The samples are tiny to the naked eye. Originally a column of dust about 60 centimeters (24 inches) long, the lunar core has been sealed in the same metal tube it was placed in after Cernan and Schmitt extracted it from the Moon. Thompson and her graduate student, James McFadden, traveled to NASA’s Johnson Space Center in Houston, where the sample is stored, to help safely separate the material into several smaller samples from different depths of the core.

Thompson and her team are analyzing the lunar dust, tiny grains of mineral that she describes as “sticking to absolutely everything.” Understanding the chemistry and structure of this material, which coats astronauts’ suits and vehicles as well as shelters and solar panels, will be vital for any long-term Moon base plans. The dust coats the lids of the sample containers and sticks to everything it touches. The only way to study it is through chemistry and studying its microstructure using tools including electron microscopes.
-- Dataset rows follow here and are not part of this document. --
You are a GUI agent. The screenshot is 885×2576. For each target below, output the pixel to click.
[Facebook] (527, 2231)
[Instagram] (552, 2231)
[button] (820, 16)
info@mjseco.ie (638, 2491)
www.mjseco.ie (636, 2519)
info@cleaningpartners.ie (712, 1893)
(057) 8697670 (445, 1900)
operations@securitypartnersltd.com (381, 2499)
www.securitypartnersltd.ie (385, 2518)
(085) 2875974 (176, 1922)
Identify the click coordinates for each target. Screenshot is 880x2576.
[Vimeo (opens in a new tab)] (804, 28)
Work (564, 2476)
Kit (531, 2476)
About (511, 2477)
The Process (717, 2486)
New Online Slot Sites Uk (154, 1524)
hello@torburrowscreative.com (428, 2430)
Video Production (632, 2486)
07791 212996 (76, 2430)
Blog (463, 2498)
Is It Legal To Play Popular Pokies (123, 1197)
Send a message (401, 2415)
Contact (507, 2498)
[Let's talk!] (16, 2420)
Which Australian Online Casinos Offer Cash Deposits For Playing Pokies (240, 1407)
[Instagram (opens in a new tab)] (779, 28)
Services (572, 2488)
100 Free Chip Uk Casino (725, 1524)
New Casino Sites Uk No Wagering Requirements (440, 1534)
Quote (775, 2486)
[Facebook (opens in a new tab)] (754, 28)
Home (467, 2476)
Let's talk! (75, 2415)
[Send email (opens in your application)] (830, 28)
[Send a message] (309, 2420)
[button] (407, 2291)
Caffee is studying another aspect of the lunar core sample in a joint project with the University of California, Santa Barbara. Researchers will dissolve minute quantities of the Moon dust and send elements isolated by this process to Caffee. Caffee will study radionuclides to determine how cosmic radiation has interacted with the Moon.

Cosmic rays permeate the whole galaxy; they are usually made up of protons accelerated in supernovae explosions. When these energetic cosmic rays collide with the elements comprising rocks or an atmosphere, they liberate a massive secondary cascade of particles that ultimately produce stable and radionuclides, referred to as cosmogenic nuclides. Cosmogenic nuclides occur in meteorites, lunar samples, and terrestrial rocks.

“For us cosmogenic scientists, the lunar cores are like a holy grail,” Caffee said. “We love lunar cores because they have so much they can teach us about radionuclide production rates, solar activity, and the depositional history of the core itself. We can use them to calibrate production rates of radionuclides on Earth, which is extremely useful to us.”

Although initially focused on exploration and testing technologies, much of the later research on the Moon related to geology and exploration of the Moon’s surface. The last lunar missions, Apollo 15, 16, and 17, all brought lunar rovers along to cover more area and get Moon rocks and regolith from different geographic regions. Apollo 17 put a geologist on the Moon.

“These astronauts, these guys were good,” Caffee said. “They were trained by geologists, and of course, Schmitt is a geologist. Having geologists on the lunar surface was extremely important because they recognized patterns and features. They were able to make informed decisions about where the best and most useful places to take samples would be. I think they recognized that this core was near a landslide, and we’re really curious to see what it looks like.”

Caffee had just started studying lunar geology after the Apollo missions returned to Earth. He recalls that early analysis of samples required a large amount of dust or rocks to get significant and accurate results.

“One of the reasons that they archived these cores is that 50 years after the missions were done, they knew we would have much better analytical techniques,” Caffee said. “Now we can get the same, or better, results using only milligrams of material, meaning we can do so much more research than they would have been able to using the same rocks.”